▶ [Text zur Analyse]
========================
Checkliste: Drei Eckpunkte der Unterhaltsrechtsreform |
- Stärkung des Kindeswohls: Durch Änderung der Rangfolge wird die finanzielle Situation von minderjährigen und ihnen gleichgestellten volljährigen Kindern verbessert, die gegenüber dem Ehegatten des barunterhaltspflichtigen Elternteils und damit gegenüber Vater oder Mutter vorrangig befriedigt werden sollen. Dadurch entfallen Mangelfallberechnungen zwischen minderjährigen Kindern und dem Ehegatten. Letzterer ist auf das zu verweisen, was nach Befriedigung des Kinderunterhaltes noch als Einkommen für Unterhaltszwecke zur Verfügung steht.
- Betonung der Eigenverantwortung des geschiedenen Ehegatten: Die Erwerbsobliegenheit bei Betreuung eines Kindes wird verstärkt. Zudem wird die Unterhaltsbegrenzung erweitert. Geplant ist auch eine neue Definition zur Beurteilung einer angemessenen Erwerbstätigkeit i.S. von § 1574 BGB. Ehegatten nehmen die zweite Rangstufe außerdem nur bei Ehen von langer Dauer ein.
- Verbesserung der Rechtstellung von kinderbetreuenden Elternteilen: Zu diesen gehört auch die Mutter eines nicht ehelich geborenen Kindes. Sie werden gegenüber dem geschiedenen Ehegatten ebenfalls durch einen Vorrang besser gestellt. Gleichrang besteht ausschließlich mit Ehegatten, wenn die geschiedene Ehe von langer Dauer war. Darin liegt eine Entwertung der Ehe und eine Bevorzugung von Beziehungen, in denen Kinder betreut werden.
Das Steuer-, Sozial- und Unterhaltsrecht sollen angeglichen werden. Dies war schon Ziel der Unterhaltsreform im Jahr 1998 und wirkt sich insbesondere bei der Kindergeldanrechnung aus, mit der steuerlichen Grundsätzen, wie dem Halbteilungsgrundsatz, Rechnung getragen wurde. Künftig wird der Unterhalt für Minderjährige in § 1612a Abs. 1 BGB durch das Steuerrecht, den doppelten Freibetrag nach § 32 Abs. 6 S. 1 EStG, bestimmt. Die bisherige Bezugsgröße, die Regelbetragsverordnung, wird abgeschafft. Der Entwurf entfernt sich bei der Kindergeldanrechnung aber auch vom Steuerrecht, weil das Kindergeld auf den Bedarf angerechnet wird. |
Der Gesetzesentwurf ist derzeit im Bundestag. Ob das Gesetz am 1.4.07 in Kraft treten wird, dürfte sich u.a. danach richten, wann die Existenzminimumsberichte vorliegen, von denen der steuerliche Freibetrag abhängt, der nun Bezugsgröße für den Mindestunterhalt ist. FK wird Sie auf dem Laufenden halten und ausführlich über die praktischen Auswirkungen berichten, sobald das Gesetz beschlossen ist.
========================
▶ [Datenauszug]
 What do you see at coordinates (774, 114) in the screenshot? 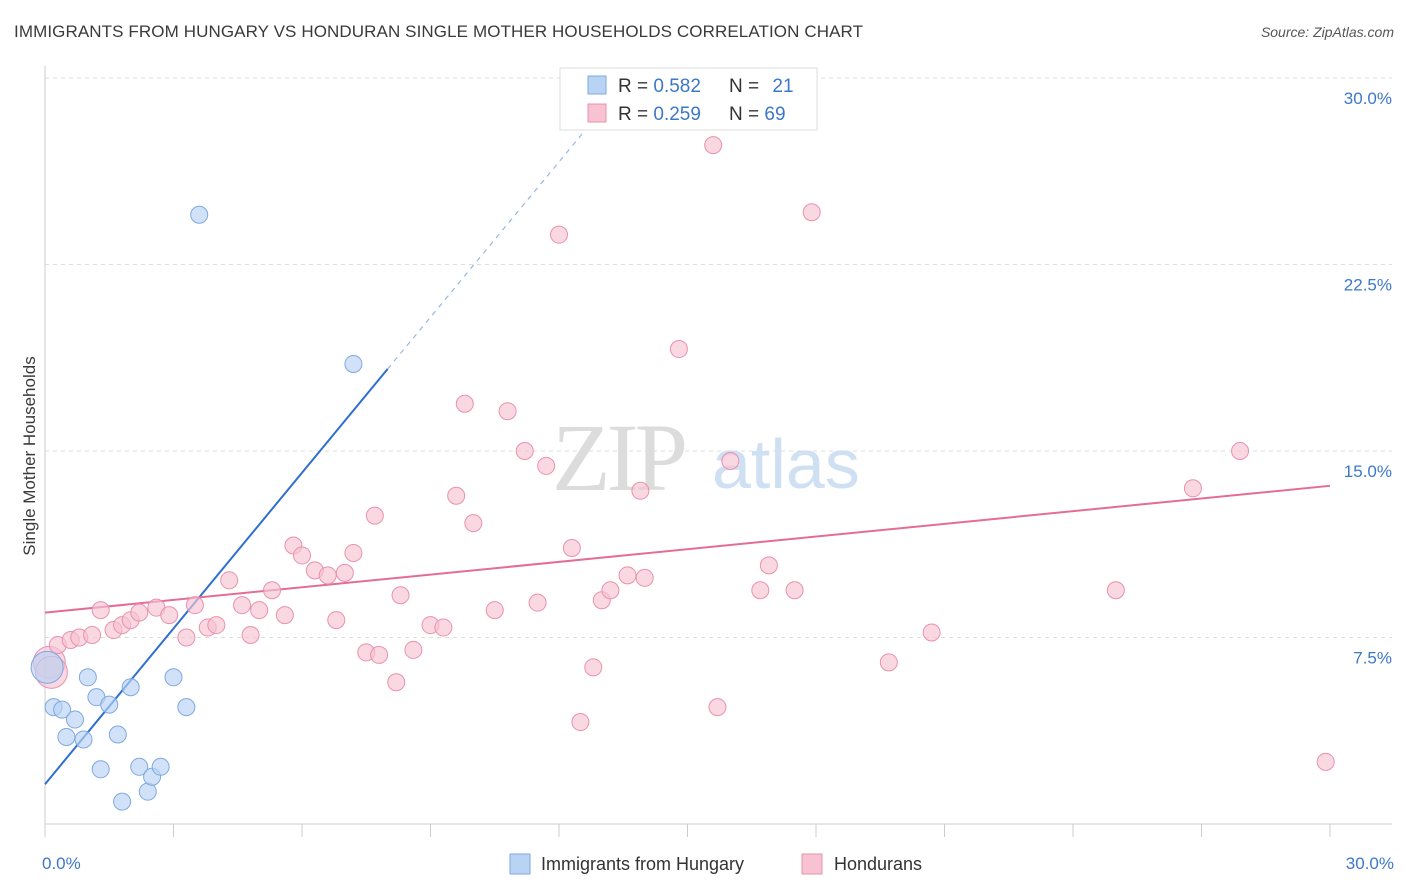
I see `legend-n-value-2: 69` at bounding box center [774, 114].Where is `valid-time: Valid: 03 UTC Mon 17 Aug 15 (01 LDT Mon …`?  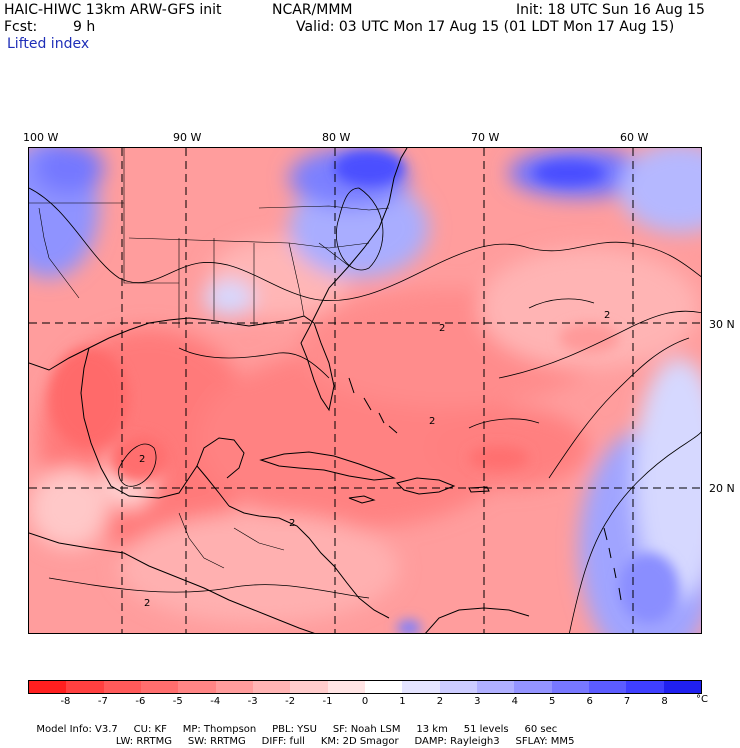 valid-time: Valid: 03 UTC Mon 17 Aug 15 (01 LDT Mon … is located at coordinates (486, 27).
========================
▶ [Ihre Aufgaben]
[1] Nennen Sie alle Eckpunkte der Unterhaltsrechtsreform, die die Checkliste aufzählt.
[2] Entnehmen Sie der Checkliste zur Unterhaltsrechtsreform wortgetreu den Abschnitt, der mit „- Verbesserung der“ beginnt und mit „Kinder betreut werden.“ endet.
Diese Daten haben eine andere Herkunft als der Text.

▶ [Lösungen]
[1]
- Stärkung des Kindeswohls
- Betonung der Eigenverantwortung des geschiedenen Ehegatten
- Verbesserung der Rechtstellung von kinderbetreuenden Elternteilen

[2]
- Verbesserung der Rechtstellung von kinderbetreuenden Elternteilen: Zu diesen gehört auch die Mutter eines nicht ehelich geborenen Kindes. Sie werden gegenüber dem geschiedenen Ehegatten ebenfalls durch einen Vorrang besser gestellt. Gleichrang besteht ausschließlich mit Ehegatten, wenn die geschiedene Ehe von langer Dauer war. Darin liegt eine Entwertung der Ehe und eine Bevorzugung von Beziehungen, in denen Kinder betreut werden.